--- START Excerpted records ---

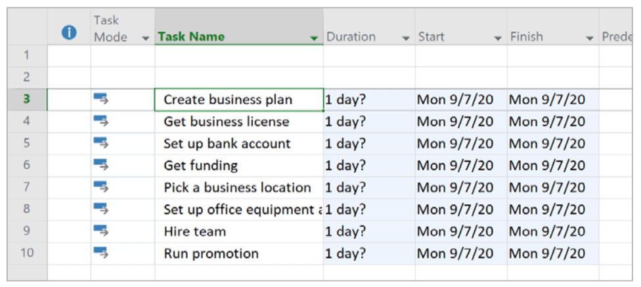The width and height of the screenshot is (641, 287).
Task: Click the task mode icon for Run promotion
Action: [x=100, y=253]
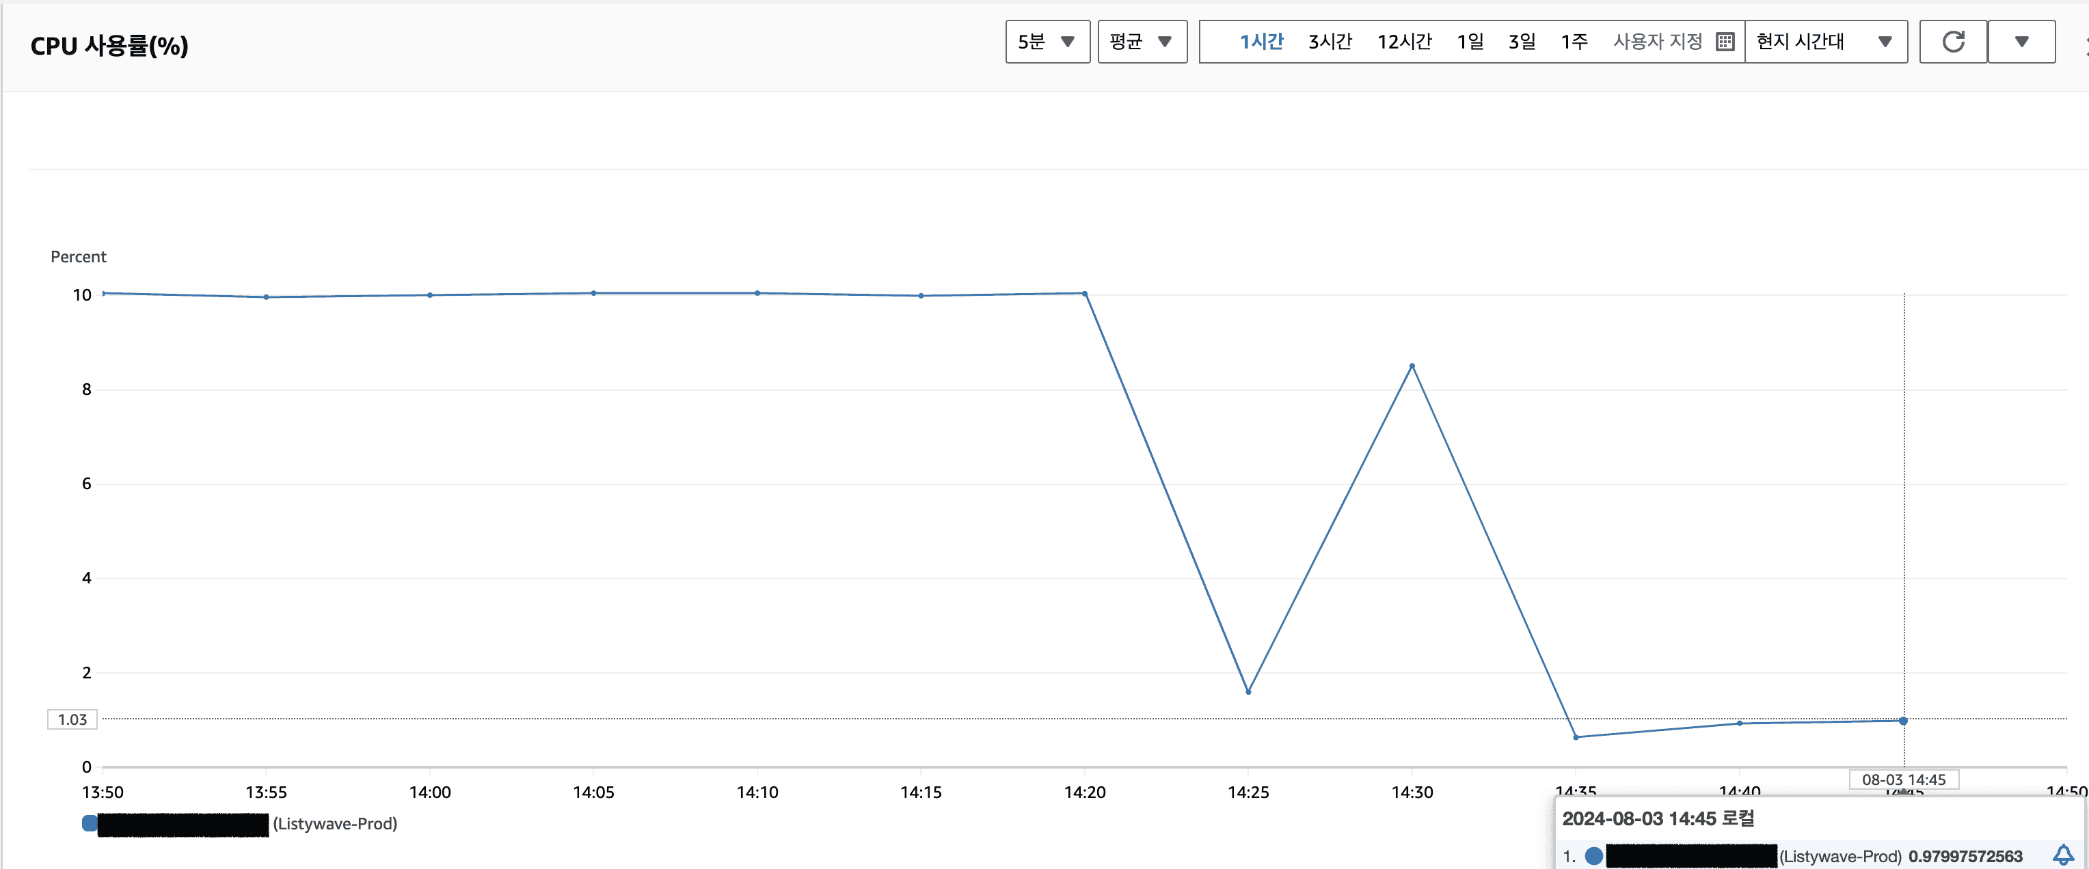The image size is (2089, 869).
Task: Click the 14:45 highlighted data point
Action: [1903, 721]
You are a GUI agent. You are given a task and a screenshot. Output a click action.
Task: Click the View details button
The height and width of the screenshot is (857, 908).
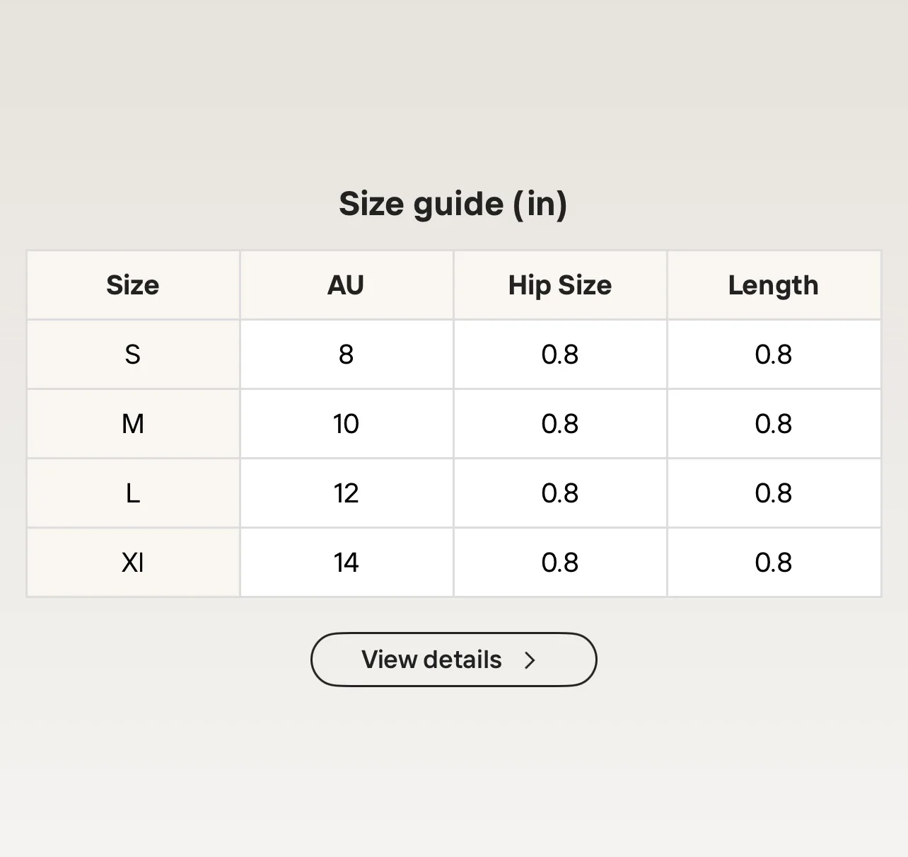pyautogui.click(x=454, y=660)
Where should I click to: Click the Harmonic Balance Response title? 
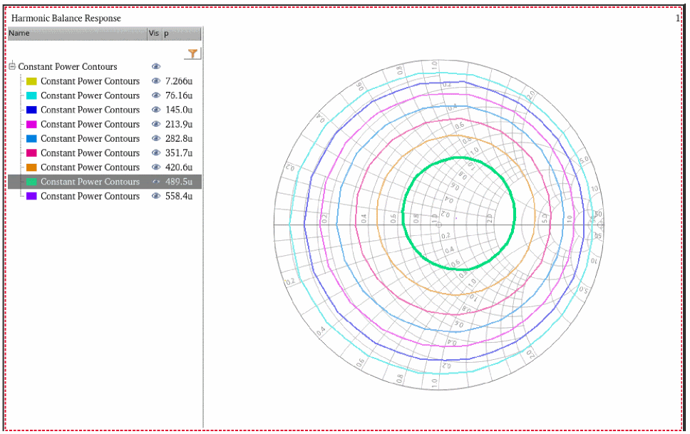pos(66,18)
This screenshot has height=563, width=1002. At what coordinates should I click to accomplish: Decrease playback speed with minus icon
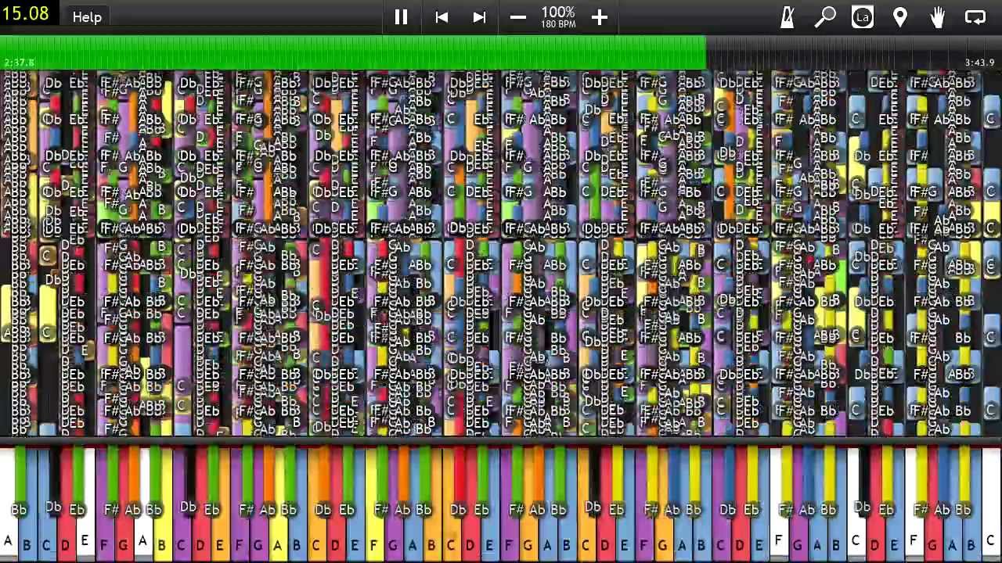pos(518,17)
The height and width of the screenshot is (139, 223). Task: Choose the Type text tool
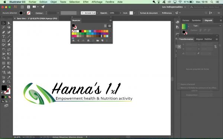point(4,36)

--- END Excerpted records ---

Directions ▸ Reproduce all of the data above word for word, omitting the pictures.

Output below ▸
The width and height of the screenshot is (641, 287).
Task: Click the task mode icon for Run promotion
Action: [x=100, y=253]
The image size is (2089, 869).
Task: Click the 14:45 highlighted data point
Action: [1903, 721]
You are a GUI agent. You are given a task and a screenshot. Output a click action.
Task: Click the View details button
The height and width of the screenshot is (857, 908).
pyautogui.click(x=454, y=660)
Where should I click to: Click the Harmonic Balance Response title? 
pos(66,18)
This screenshot has height=563, width=1002. At what coordinates should I click to accomplish: Decrease playback speed with minus icon
pos(518,17)
The height and width of the screenshot is (139, 223). Task: Choose the Type text tool
point(4,36)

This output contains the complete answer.